--- start of DATASET RECORDS ---

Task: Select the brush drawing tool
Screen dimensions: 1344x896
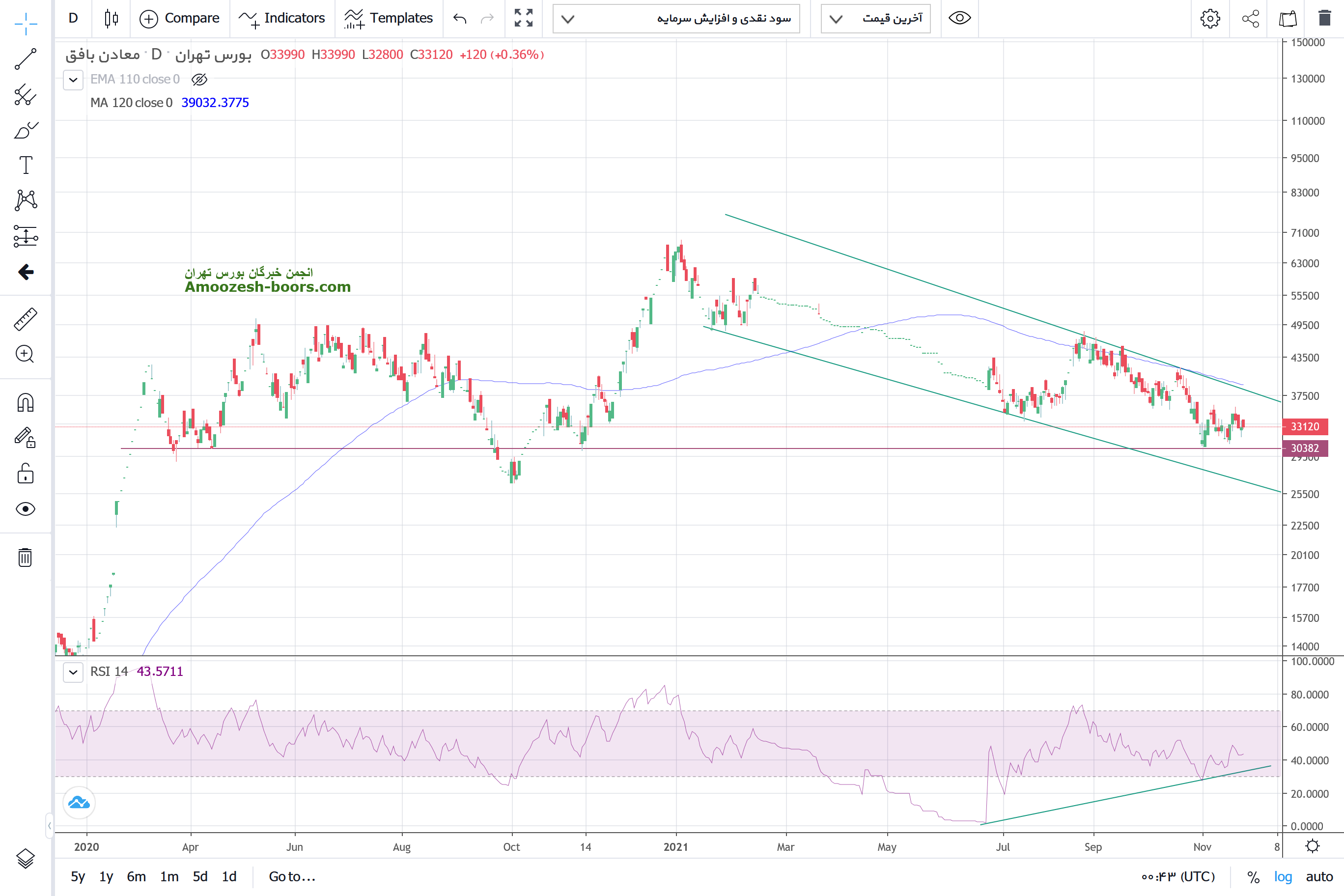Action: coord(25,130)
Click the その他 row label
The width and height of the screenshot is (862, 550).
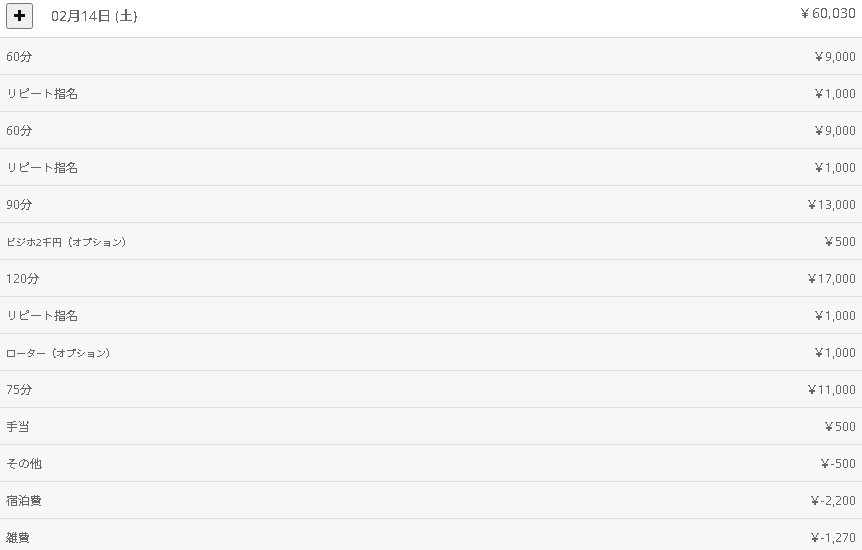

--- end of DATASET RECORDS ---

Write out every line of the entries above word for word, leaving the pictures out.

**SOLUTION TO THE PROBLEM**
Task: Select the brush drawing tool
Screen dimensions: 1344x896
Action: coord(25,130)
Click the その他 row label
The width and height of the screenshot is (862, 550).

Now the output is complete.